From Miss Loulou’s point of view, she and her kind are not terrible toddlers but we, the grown-ups are the terrible tyrants, imposing and unreasonable. When we were sitting at the table at dinner time and eating the Shepherd’s Pie, her piece of pie crust was turned over and she was picking off the bits of meat stuck to it, meticulously, when her father decided to shove some filling on it. First there was a look of total outrage on her face…`HOW COULD ANYONE DO SUCH A THING WHEN I WAS HARD AT WORK CLEANING THE BITS OFF THE CRUST!…She looked at me with storm clouds brewing in her long hazel eyes. She babbled out a tirade of fury, complaining to me and pointing an accusing finger at her father.
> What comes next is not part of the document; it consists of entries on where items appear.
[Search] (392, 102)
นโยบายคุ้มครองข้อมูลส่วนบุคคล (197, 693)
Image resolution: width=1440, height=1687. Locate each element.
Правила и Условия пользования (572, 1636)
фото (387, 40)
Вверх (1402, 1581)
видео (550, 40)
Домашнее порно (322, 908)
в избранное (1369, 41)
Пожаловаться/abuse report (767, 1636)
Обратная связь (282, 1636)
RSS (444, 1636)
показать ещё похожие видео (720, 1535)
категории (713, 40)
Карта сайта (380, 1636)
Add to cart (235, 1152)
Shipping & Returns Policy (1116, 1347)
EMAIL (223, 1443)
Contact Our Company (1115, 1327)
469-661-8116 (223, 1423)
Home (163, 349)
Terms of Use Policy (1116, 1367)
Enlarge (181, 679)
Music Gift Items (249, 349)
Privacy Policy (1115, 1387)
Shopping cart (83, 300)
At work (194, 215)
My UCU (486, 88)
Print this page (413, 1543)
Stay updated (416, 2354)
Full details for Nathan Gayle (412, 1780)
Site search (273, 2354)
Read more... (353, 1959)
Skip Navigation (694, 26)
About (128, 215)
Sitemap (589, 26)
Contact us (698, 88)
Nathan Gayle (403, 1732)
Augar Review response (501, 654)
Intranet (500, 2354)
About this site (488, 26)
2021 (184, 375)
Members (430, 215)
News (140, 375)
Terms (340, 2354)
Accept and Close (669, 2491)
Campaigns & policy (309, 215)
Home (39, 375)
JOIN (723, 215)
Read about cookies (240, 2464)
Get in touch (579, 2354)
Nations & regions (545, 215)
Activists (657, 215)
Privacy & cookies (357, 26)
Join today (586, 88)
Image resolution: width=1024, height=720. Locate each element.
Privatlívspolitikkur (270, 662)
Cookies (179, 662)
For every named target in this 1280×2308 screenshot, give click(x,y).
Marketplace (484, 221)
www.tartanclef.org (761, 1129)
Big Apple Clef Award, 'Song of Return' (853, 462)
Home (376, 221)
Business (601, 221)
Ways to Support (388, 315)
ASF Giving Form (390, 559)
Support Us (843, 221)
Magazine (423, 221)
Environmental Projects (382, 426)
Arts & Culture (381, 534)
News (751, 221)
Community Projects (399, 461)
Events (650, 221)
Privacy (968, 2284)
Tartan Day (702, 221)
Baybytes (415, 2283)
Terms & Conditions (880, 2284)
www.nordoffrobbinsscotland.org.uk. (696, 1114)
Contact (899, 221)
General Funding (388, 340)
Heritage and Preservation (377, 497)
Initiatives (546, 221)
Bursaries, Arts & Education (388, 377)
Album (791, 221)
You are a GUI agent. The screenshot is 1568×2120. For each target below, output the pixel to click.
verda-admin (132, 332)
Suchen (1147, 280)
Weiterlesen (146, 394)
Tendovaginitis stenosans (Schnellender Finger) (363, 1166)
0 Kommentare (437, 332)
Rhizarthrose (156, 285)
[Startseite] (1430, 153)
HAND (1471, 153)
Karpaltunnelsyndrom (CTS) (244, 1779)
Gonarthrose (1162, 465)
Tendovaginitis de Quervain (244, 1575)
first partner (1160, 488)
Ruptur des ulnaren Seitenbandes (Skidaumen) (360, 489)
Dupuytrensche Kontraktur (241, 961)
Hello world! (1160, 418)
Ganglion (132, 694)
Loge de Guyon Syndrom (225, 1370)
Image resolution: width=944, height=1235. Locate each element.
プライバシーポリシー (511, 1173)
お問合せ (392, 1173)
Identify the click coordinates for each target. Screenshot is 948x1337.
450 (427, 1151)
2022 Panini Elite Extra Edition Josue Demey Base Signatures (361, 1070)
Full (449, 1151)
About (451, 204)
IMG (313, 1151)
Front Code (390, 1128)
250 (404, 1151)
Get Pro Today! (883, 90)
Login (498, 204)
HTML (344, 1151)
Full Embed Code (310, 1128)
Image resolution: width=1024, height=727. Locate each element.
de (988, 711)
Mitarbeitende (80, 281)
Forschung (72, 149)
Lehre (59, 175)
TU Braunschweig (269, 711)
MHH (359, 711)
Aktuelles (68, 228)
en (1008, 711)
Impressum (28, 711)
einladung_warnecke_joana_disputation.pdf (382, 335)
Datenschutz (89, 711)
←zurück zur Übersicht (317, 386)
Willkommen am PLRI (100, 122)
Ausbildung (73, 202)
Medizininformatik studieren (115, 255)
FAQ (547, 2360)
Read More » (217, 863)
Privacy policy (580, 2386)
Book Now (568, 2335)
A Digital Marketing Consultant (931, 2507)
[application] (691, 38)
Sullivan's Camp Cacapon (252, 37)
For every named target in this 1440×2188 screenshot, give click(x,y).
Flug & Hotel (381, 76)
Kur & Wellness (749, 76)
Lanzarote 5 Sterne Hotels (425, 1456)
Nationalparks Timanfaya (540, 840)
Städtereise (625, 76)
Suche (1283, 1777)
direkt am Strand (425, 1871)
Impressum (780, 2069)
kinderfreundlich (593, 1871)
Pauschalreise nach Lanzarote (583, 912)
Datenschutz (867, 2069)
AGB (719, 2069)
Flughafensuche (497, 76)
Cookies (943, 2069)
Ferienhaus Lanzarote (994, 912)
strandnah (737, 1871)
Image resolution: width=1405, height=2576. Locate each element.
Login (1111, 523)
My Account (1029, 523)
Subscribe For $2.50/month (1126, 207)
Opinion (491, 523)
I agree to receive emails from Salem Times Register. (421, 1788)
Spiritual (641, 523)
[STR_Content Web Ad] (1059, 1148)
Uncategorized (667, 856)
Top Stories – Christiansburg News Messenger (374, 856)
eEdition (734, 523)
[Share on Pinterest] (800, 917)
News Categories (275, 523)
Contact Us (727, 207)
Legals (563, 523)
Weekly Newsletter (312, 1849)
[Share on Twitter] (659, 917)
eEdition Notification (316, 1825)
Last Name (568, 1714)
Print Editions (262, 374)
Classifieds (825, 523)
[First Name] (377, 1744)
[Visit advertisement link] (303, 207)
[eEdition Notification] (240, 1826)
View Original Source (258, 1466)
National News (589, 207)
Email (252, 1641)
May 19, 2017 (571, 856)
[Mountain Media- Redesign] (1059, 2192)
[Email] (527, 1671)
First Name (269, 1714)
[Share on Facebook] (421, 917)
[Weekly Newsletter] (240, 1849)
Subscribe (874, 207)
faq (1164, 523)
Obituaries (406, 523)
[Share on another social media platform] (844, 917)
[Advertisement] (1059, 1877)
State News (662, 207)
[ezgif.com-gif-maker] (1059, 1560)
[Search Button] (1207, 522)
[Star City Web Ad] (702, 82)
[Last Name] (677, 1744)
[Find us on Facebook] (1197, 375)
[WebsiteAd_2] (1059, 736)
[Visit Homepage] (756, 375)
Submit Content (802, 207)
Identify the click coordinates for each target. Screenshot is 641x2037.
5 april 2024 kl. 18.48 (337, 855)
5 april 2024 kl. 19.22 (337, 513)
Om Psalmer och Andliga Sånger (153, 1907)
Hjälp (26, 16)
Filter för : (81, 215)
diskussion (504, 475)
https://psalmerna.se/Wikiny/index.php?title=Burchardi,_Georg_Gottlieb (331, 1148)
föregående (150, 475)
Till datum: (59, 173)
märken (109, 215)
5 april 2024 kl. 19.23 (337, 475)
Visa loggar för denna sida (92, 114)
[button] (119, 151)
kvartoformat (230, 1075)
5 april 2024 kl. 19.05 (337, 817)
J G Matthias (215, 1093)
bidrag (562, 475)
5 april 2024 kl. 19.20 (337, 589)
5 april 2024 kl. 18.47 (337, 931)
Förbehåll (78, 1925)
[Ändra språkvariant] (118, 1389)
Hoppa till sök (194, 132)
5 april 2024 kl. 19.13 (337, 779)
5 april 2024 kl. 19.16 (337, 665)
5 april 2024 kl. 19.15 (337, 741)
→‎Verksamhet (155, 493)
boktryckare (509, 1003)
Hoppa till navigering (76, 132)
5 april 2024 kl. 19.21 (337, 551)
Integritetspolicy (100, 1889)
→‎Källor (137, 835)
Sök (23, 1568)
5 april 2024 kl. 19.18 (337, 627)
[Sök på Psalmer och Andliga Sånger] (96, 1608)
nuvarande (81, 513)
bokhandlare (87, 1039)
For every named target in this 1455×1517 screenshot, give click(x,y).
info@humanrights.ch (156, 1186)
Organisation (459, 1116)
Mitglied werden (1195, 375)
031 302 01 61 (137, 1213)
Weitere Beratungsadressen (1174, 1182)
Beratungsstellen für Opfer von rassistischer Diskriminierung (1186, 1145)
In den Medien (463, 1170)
The import of her speech was loud and clear…` LOOK AT WHAT HE JUST WENT AND DID, RUINING ALL MY HAPPINESS AND JOY AND WHY ARE YOU JUST SITTING THERE!!!!! DO SOMETHING!!!!! ‘…We shouldn’t have laughed but we did and her anger turned to amusement which was further fuelled with her grandfather sticking his tongue out at her. She mimicked him like a little lizard and her father told her sternly to stop all that bêtises-foolishness, which she didn’t and neither did her grandfather.
Now we’re back in Chania, missing them a bit…but c’est la vie I guess. But there will always be other times and summer’s round the corner and they’ll be visiting again.
So till the next time my friends, cheers.
2 Comments
😂 Enjoyed your story , seems little Miss Loulou knows exactly what she’s doing!